Speaking of laziness, I then wrote a Python script to generate a bash script that would generate text files that contain entries from common searches (e.g. searches for the best books from a specific genre). Gotta love that meta-programming!
I built a backend in Go using the Gin framework. The back-end basically performs SQL queries in the database. The front-end is a webpage with a text box to enter search for books or select a genre. The communication with the backend is written in jQuery. I realized I could have used this opportunity to learn React + Redux, but I just wanted to do the front-end fast rather than well. Even so, I learned some neat things and ended up building my own little DOM history manipulation so you can use the back arrow in the app - it’s a small detail but it makes it feel much better.
I quickly realized that I would need an approximate string matching library to help me find the book that a user is searching. This is a particulary daunting task since there are over 2.5 million books and Levenshtein would be far to slow (it can takes tens of seconds!). I ended up writing my own little algorithm that is based off a bag-of-words approach, and given the right parameters it can find matches in less than 30 milliseconds! I actually made this part of the program a microservice because it eats up a lot of RAM so I do not want to run multiple instances of it if I choose to. The microservice and the Go library are available at github.com/schollz/closestmatch.
Now that I had the technical details implemented, I went to my new website and tried to find a suggestion!
To get a baseline I asked real people what I should read next and they suggested: Imagica by Clive Barker, stuff by Neil Gaiman books,* The Talisman by Stephen King. *I’ve already read all of Neil Gaiman books, and have somehow missed out on reading any Stephen King. Still, these were pretty good recommendations from people familiar with the book I’m reading.
After getting real recommendations, I turned to the Book Suggestions Ninja and entered Weaveworld by Clive Barker. The Book Suggestions Ninja suggested a bunch of books that are similar to Weaveworld.
The top recommendation is The Library at Mount Char by Scott Hawkins. This sounds like a great recommendation - a “horrifying and hilarious” book about gods and secrets with weird and esoteric characters. The other recommendations are great too - Imajica and Night Watch are both books I’ve been interested. The Stand is also a frequent recommendation. Further down there are great books I’ve read before, like The Lies of Locke Lamora and The Warded Man, but for the most part all of these books are really good new recommendations. Looks like I will have plenty of reading to do!
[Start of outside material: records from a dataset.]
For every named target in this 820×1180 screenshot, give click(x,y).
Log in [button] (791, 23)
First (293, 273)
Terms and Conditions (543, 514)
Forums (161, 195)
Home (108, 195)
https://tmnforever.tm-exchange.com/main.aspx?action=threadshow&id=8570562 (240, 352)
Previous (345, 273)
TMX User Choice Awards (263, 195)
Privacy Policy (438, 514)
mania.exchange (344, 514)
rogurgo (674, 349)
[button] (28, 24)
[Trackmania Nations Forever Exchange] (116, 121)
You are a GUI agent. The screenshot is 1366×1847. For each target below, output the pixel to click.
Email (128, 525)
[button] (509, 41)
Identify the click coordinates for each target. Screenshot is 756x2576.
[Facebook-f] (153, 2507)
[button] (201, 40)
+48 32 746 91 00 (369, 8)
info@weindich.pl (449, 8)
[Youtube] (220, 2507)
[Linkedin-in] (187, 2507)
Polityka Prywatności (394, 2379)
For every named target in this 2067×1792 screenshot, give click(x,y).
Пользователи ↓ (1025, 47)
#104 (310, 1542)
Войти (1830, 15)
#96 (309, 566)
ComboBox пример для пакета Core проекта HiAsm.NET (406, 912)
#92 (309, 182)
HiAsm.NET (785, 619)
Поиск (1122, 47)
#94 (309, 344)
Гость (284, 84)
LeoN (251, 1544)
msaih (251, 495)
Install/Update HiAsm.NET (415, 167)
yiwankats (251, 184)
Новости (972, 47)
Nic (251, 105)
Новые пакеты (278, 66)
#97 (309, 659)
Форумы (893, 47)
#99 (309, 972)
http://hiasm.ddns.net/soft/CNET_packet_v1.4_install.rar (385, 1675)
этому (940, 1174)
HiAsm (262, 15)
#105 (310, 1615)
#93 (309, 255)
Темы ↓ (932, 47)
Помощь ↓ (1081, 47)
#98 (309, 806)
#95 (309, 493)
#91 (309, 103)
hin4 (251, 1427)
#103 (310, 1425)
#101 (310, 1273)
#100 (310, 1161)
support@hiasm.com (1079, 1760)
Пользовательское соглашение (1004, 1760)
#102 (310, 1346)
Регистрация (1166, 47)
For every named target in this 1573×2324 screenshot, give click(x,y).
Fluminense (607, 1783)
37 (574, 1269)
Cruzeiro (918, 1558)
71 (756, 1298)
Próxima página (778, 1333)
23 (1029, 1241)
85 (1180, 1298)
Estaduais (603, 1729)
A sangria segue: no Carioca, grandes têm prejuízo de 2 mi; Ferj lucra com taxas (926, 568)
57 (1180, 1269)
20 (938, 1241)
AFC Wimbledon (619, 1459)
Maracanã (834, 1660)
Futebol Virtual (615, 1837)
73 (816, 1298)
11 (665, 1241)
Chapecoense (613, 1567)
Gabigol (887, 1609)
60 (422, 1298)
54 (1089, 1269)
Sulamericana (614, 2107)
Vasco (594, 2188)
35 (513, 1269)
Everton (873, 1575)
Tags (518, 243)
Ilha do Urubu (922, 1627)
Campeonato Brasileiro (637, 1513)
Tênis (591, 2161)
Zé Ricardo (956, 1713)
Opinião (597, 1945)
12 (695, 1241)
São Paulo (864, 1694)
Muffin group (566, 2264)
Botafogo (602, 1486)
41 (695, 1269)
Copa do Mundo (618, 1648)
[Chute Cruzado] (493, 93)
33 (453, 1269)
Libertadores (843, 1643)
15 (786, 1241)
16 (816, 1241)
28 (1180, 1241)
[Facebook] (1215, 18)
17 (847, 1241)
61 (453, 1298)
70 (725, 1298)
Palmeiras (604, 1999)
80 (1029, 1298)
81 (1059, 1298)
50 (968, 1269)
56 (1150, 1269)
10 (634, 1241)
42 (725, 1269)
I chose two books to read - the top recommendation and the 19th suggestion which are both listed as SO good. The top recommendation, The Library at Mount Char by Scott Hawkins was really SO good in that I couldn’t put it down and finished it in four days. The other book is Hard Magic by Larry Correia which has these elements of magical realism and horror and fantasy that I liked about Weaveworld. This is impressive that the suggested books stay so close to the original, even this far down the list!
I like these recommendations, a lot. They get straight to the point and have some books that I know are good, which makes me think the rest could be good too. These recommendations literally took me 6 seconds of searching and 2 minutes of scanning the web page.
The result of this rather long article and four weeks of work and 1,600 lines of code is www.booksuggestions.ninja.
No recommendation will probably ever be better than your friends. However, if you carefully analyze genres, look at a diverse list of authors, and filter out sequels, you can find great recommendations. This is what my app, Book Suggestions Ninja, tries to do — maybe it will work for you too? If it does, please let me know, tweet me @nicenovelninja (tweet me if it doesn’t work, too).
In any case, I found a new book to read after finishing Weaveworld which is all I could really ask.